- TASKS TO COMPLETE -
**a.** From the article about the DDoS attack, write out the passage between "Sure these superstars" and "happen through streams.", inclusive.
**b.** For each statement below, answer yes or no based on the DDoS attack article, and quote the words from it that decide the answer. (i) The attack took place on October 21. (ii) The writers confirm that Spotify will pay artists for the lost airtime. (iii) Flume's song mentioned in the article is with Tove Lo.
**c.** List every site that the DDoS attack article names as taken down by the attack.

- TEXT SHOWN -
= = = =

Unless you’ve been living under a rock, you probably heard about much of North America losing access to some of millennial’s favorite sites during the DDoS hack on Friday. The October 21 attack took down sites like Soundcloud, Amazon, Twitter, Netflix, Etsy, Github, and Spotify for most of the day. If you want to learn more about the what or why head to Google because the exact cause of the attacks are too techie for us, we just know that TWITTER WAS DOWN. What we’d like to know is how did that affect our friends distributing content? what a bad day to schedule a release huh?

In the modern music climate many of those sites are an integral part of the revenue and promotions model for digital musicians. With upwards of 40 million paying subscribers and many more paying through ads, it’s safe to say Spotify is a channel that no artist can ignore. We can’t confirm or deny if Spotify will compensate artists for the loss of airtime but it’s likely a significant dollar amount. With our buds the Chainsmokers currently racking up 1.2 million daily United States plays on their recent single alone, that may be a cool 7,200 USD lost from a day of downtime. Flume’s tune with Tove Lo may have lost up to 1,700 USD by missing out on it’s 291k average daily plays. Not huge but hey, that would pay my rent.

Sure these superstars at the top of the charts are raking in the cash these days but every penny counts right? Not much that can be done at this point but it’s a bummer that some Mr. Robot wannabe cost some significant chedda for producers trying to make it happen through streams.

= = = =

- ENTRIES SHOWN -

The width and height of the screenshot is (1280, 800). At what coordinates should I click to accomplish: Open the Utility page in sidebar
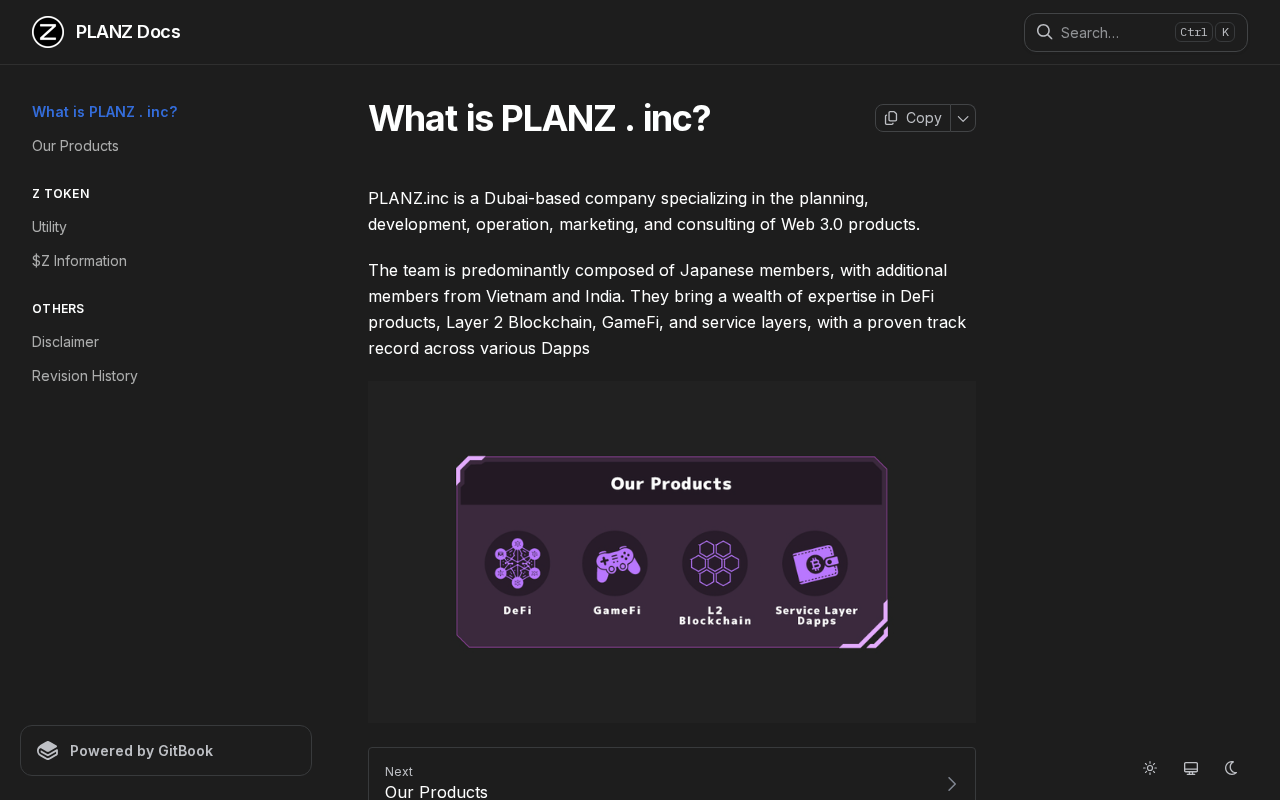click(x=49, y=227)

= = = =

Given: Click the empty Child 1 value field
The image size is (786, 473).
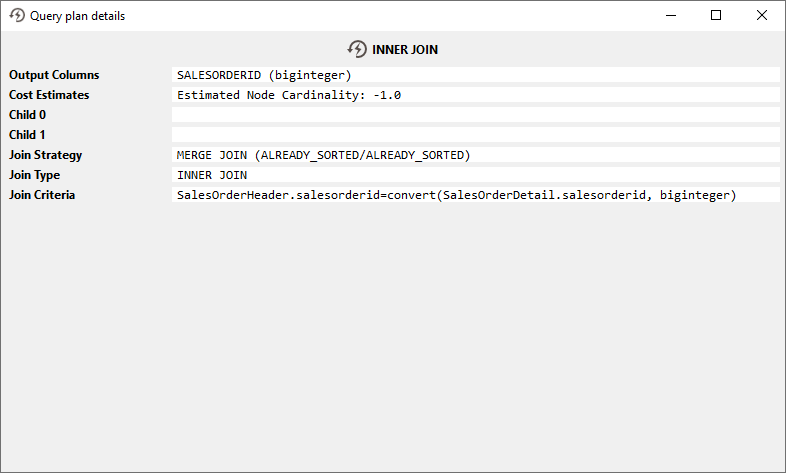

= = = =

- SOLVED PROBLEMS -
**a.**
Sure these superstars at the top of the charts are raking in the cash these days but every penny counts right? Not much that can be done at this point but it’s a bummer that some Mr. Robot wannabe cost some significant chedda for producers trying to make it happen through streams.

**b.**
(i) Yes: "The October 21 attack took down sites like Soundcloud, Amazon, Twitter, Netflix, Etsy, Github, and Spotify for most of the day."
(ii) No: "We can’t confirm or deny if Spotify will compensate artists for the loss of airtime"
(iii) Yes: "Flume’s tune with Tove Lo may have lost up to 1,700 USD"

**c.** Soundcloud, Amazon, Twitter, Netflix, Etsy, Github, Spotify